La maison mère de Google a publié ses résultats financiers pour le second trimestre 2017, se terminant au 30 juin 2017.

En glissement annuel, le chiffre d’affaires est en hausse de 21 % à 26 milliards de dollars, et le résultat net chute de 27 % à 3,5 milliards (respectivement 22,3 et 3,0 milliards d’euros).

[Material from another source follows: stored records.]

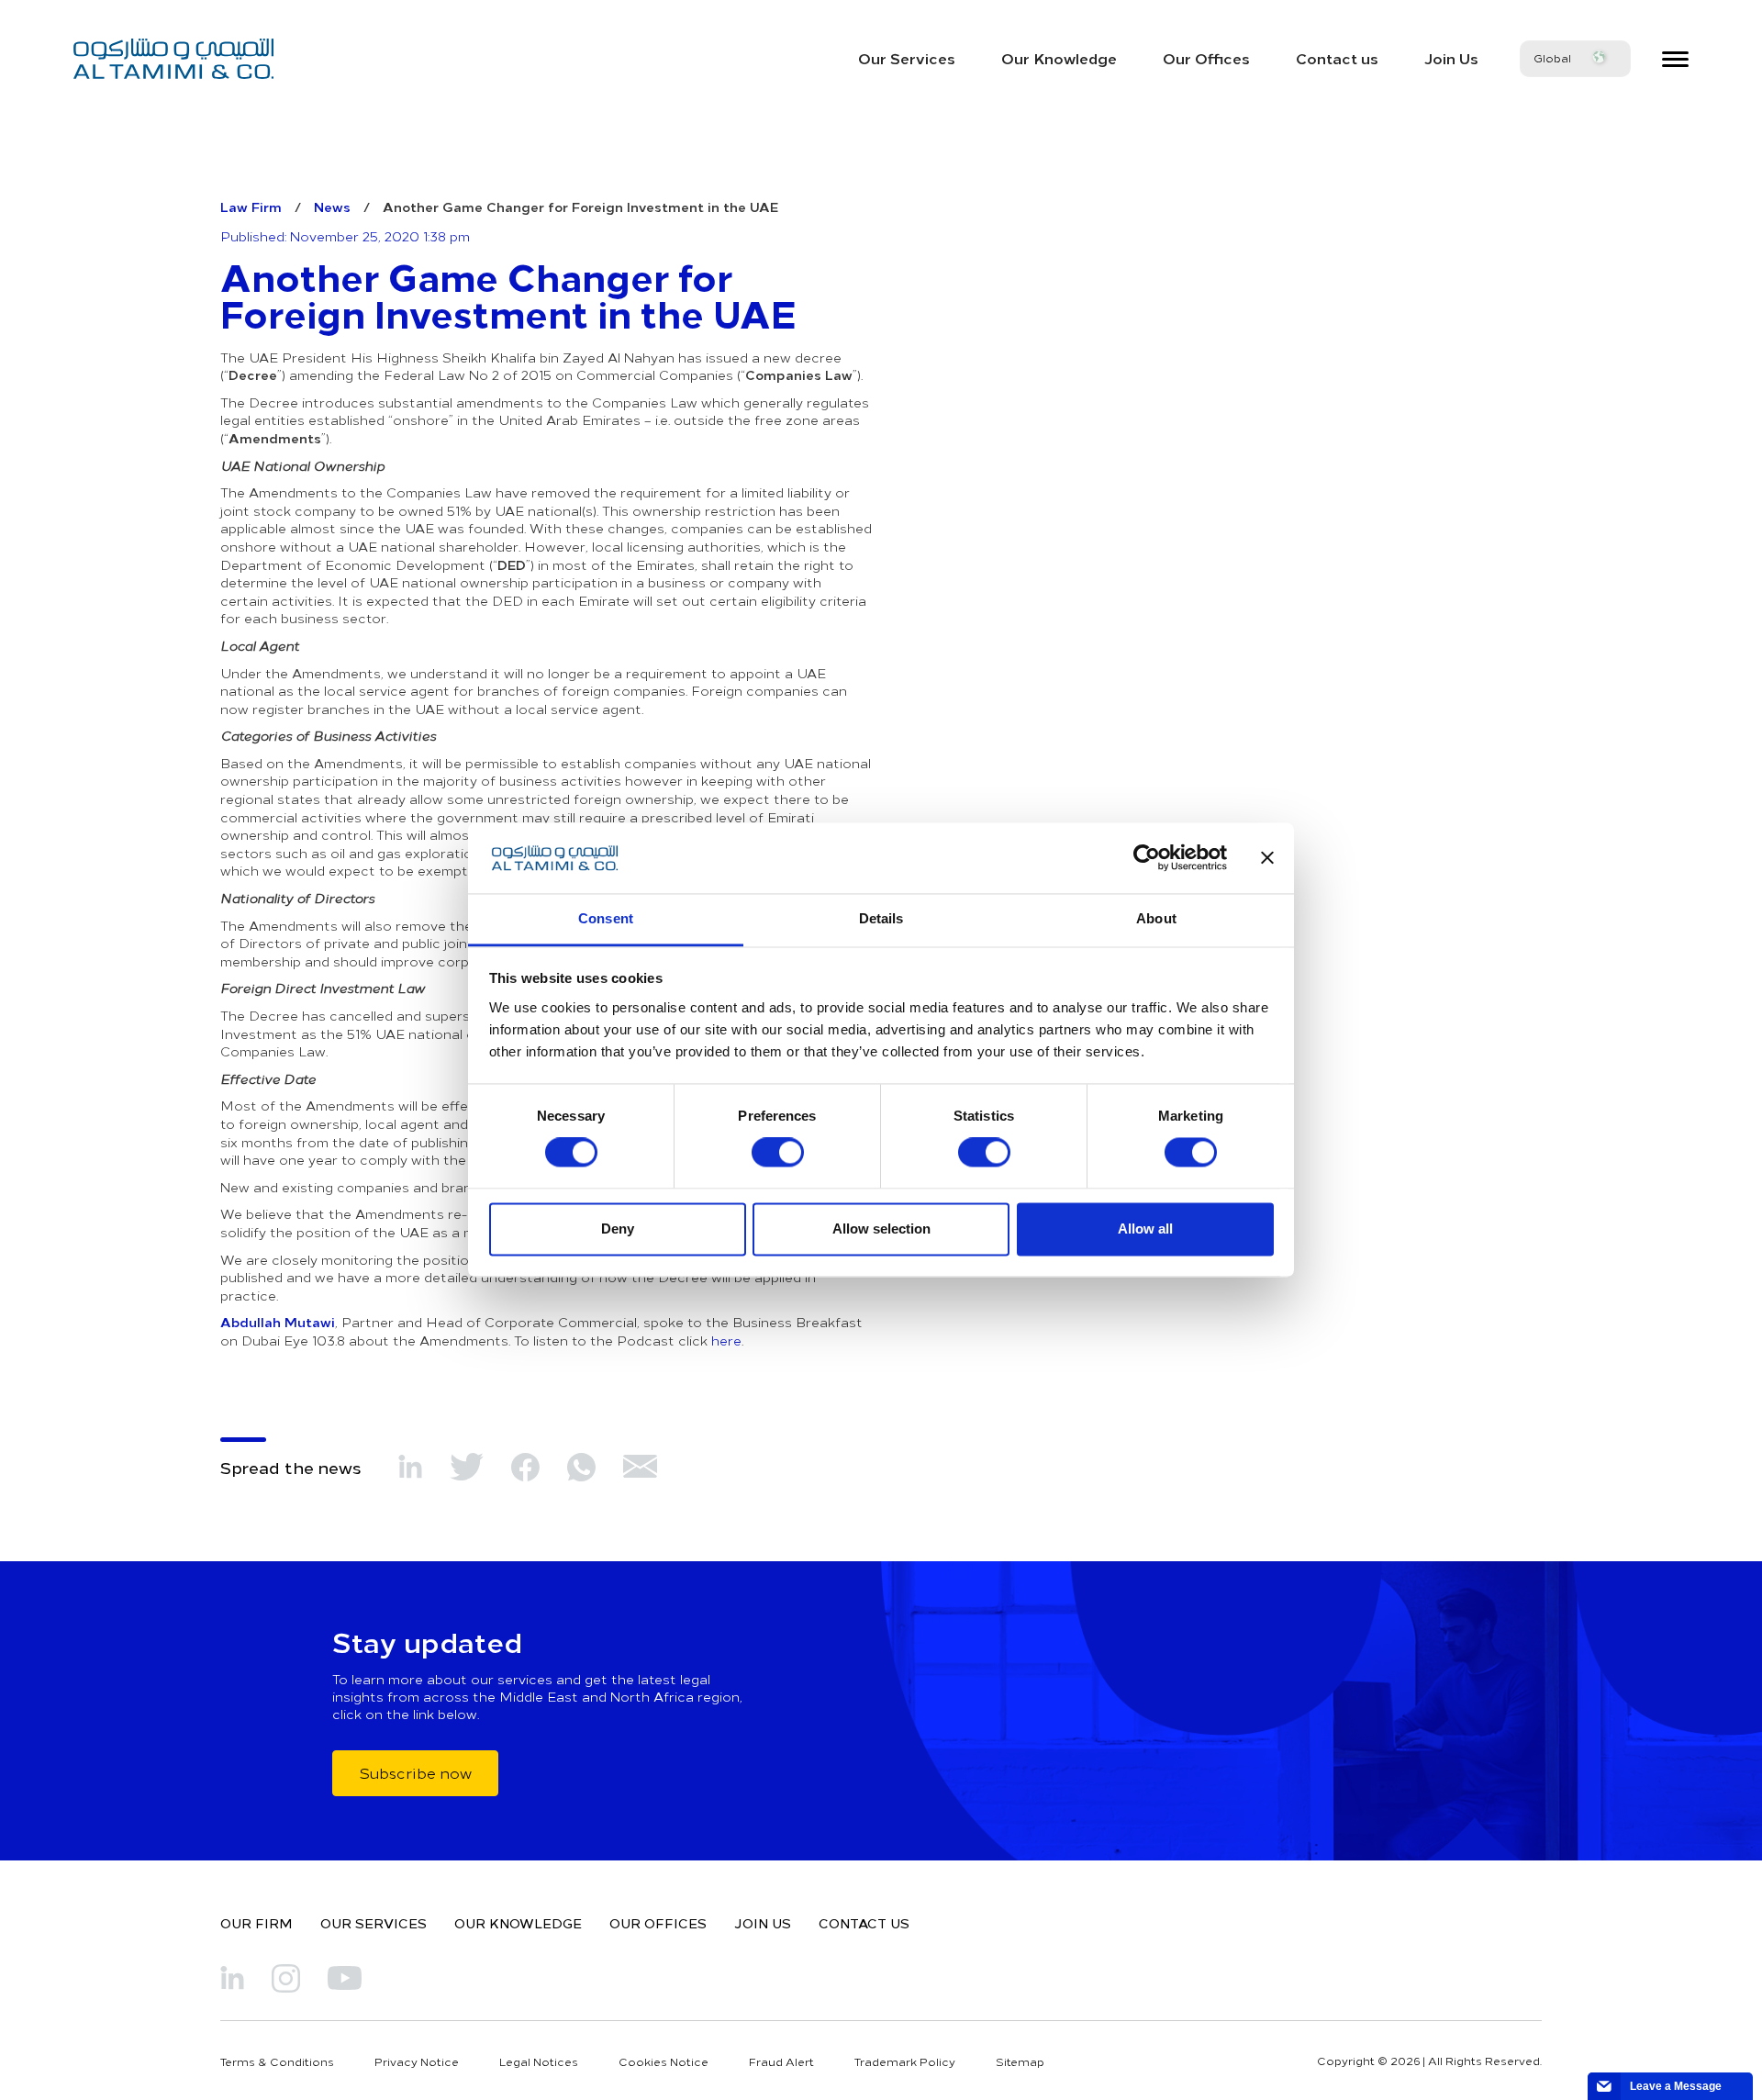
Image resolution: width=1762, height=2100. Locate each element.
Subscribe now (415, 1772)
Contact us (1337, 58)
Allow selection (881, 1228)
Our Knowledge (1059, 58)
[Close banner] (1267, 858)
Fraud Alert (781, 2061)
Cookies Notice (663, 2061)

Sans le paiement de l’amende de 2,42 milliards d’euros de la Commission européenne pour abus de position dominante dans le secteur des comparateurs de prix, le résultat net aurait été en hausse de 28 % à 6,2 milliards de dollars.

La publicité représente 87 % du chiffre d’affaires d’Alphabet, en hausse de 17 % par rapport à l’année dernière. La chute du revenu moyen par clic, de 23 %, a été compensée par l’augmentation de 52 % du nombre de clics, reflétant deux tendances : les parts toujours plus importantes des appareils mobiles et de YouTube pour les revenus publicitaires de l’entreprise.

Les coûts d’acquisition de trafic augmentent plus rapidement que les revenus publicitaires : 28 %, ce qui pèse sur les marges.

Durant la conférence téléphonique, la directrice financière Ruth Porat indique que l’entreprise se concentre sur la croissance du bénéfice en dollars.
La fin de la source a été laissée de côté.